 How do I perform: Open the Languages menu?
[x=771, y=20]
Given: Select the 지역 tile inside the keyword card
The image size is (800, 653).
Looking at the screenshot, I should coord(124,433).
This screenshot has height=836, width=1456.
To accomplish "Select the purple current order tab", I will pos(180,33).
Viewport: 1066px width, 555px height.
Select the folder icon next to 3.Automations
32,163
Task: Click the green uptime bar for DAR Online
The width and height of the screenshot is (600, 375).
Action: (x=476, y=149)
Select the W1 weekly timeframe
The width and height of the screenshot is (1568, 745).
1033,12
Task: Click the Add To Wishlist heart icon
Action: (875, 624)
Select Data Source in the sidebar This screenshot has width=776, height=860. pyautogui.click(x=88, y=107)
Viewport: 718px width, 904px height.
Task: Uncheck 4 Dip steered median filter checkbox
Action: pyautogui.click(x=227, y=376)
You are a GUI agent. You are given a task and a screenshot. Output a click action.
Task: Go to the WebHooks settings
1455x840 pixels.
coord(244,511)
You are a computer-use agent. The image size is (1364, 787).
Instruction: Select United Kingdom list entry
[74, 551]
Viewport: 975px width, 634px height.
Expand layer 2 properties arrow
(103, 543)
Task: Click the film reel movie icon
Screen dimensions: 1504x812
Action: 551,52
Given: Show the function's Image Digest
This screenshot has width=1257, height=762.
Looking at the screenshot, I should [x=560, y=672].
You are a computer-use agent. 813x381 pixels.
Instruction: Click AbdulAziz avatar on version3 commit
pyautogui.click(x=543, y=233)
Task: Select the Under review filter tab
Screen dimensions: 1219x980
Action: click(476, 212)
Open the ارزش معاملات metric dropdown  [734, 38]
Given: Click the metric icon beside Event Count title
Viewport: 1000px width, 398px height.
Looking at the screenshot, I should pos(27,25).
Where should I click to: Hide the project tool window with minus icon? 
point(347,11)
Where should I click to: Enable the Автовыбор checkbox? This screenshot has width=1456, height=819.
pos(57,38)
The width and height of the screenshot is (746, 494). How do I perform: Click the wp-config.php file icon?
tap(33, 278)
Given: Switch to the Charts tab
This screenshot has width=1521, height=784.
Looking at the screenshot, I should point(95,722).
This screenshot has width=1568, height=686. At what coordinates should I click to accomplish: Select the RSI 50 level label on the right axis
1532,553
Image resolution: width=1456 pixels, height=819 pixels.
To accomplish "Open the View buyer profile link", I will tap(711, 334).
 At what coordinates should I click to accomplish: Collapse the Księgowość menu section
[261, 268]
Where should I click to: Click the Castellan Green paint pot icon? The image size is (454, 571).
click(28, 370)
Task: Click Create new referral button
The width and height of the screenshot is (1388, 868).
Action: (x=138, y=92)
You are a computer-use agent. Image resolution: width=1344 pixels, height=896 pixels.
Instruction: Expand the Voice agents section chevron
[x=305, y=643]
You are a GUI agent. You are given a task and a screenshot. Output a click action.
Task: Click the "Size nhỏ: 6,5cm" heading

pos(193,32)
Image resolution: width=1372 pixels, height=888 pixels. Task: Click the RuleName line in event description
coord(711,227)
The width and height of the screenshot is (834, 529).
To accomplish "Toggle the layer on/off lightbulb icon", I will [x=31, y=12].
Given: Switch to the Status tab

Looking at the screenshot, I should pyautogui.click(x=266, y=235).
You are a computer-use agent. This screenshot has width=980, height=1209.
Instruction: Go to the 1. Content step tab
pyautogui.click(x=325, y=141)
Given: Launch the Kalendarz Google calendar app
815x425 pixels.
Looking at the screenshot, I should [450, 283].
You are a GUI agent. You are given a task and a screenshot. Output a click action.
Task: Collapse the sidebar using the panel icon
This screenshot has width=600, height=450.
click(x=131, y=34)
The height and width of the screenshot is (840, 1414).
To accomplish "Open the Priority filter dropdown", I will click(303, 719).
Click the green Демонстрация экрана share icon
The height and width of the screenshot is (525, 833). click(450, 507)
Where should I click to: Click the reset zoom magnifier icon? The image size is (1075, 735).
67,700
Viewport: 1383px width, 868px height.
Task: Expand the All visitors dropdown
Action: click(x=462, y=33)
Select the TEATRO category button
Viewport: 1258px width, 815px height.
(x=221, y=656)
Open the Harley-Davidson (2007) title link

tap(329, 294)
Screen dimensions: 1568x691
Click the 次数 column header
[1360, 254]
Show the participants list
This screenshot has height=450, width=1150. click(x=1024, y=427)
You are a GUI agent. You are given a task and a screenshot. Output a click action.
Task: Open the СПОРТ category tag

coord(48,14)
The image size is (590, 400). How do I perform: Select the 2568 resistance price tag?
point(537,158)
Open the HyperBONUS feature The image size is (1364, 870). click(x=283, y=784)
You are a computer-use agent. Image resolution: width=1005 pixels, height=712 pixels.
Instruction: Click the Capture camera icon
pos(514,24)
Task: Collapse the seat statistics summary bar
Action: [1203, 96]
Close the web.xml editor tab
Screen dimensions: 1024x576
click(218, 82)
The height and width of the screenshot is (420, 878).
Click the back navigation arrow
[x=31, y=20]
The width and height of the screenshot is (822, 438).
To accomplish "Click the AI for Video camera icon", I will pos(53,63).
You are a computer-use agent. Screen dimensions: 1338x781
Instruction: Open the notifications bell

************

§ **Requirements**: Put the records into a numbered list, starting at the first line and ending at the line that contains "Open the ارزش". Leave out blank lines.

§ **Written solution**:
1.  How do I perform: Open the Languages menu?
2. [x=771, y=20]
3. Given: Select the 지역 tile inside the keyword card
4. The image size is (800, 653).
5. Looking at the screenshot, I should coord(124,433).
6. This screenshot has height=836, width=1456.
7. To accomplish "Select the purple current order tab", I will pos(180,33).
8. Viewport: 1066px width, 555px height.
9. Select the folder icon next to 3.Automations
10. 32,163
11. Task: Click the green uptime bar for DAR Online
12. The width and height of the screenshot is (600, 375).
13. Action: (x=476, y=149)
14. Select the W1 weekly timeframe
15. The width and height of the screenshot is (1568, 745).
16. 1033,12
17. Task: Click the Add To Wishlist heart icon
18. Action: (875, 624)
19. Select Data Source in the sidebar This screenshot has width=776, height=860. pyautogui.click(x=88, y=107)
20. Viewport: 718px width, 904px height.
21. Task: Uncheck 4 Dip steered median filter checkbox
22. Action: pyautogui.click(x=227, y=376)
23. You are a GUI agent. You are given a task and a screenshot. Output a click action.
24. Task: Go to the WebHooks settings
25. 1455x840 pixels.
26. coord(244,511)
27. You are a computer-use agent. The image size is (1364, 787).
28. Instruction: Select United Kingdom list entry
29. [74, 551]
30. Viewport: 975px width, 634px height.
31. Expand layer 2 properties arrow
32. (103, 543)
33. Task: Click the film reel movie icon
34. Screen dimensions: 1504x812
35. Action: 551,52
36. Given: Show the function's Image Digest
37. This screenshot has width=1257, height=762.
38. Looking at the screenshot, I should [x=560, y=672].
39. You are a computer-use agent. 813x381 pixels.
40. Instruction: Click AbdulAziz avatar on version3 commit
41. pyautogui.click(x=543, y=233)
42. Task: Select the Under review filter tab
43. Screen dimensions: 1219x980
44. Action: click(476, 212)
45. Open the ارزش معاملات metric dropdown  [734, 38]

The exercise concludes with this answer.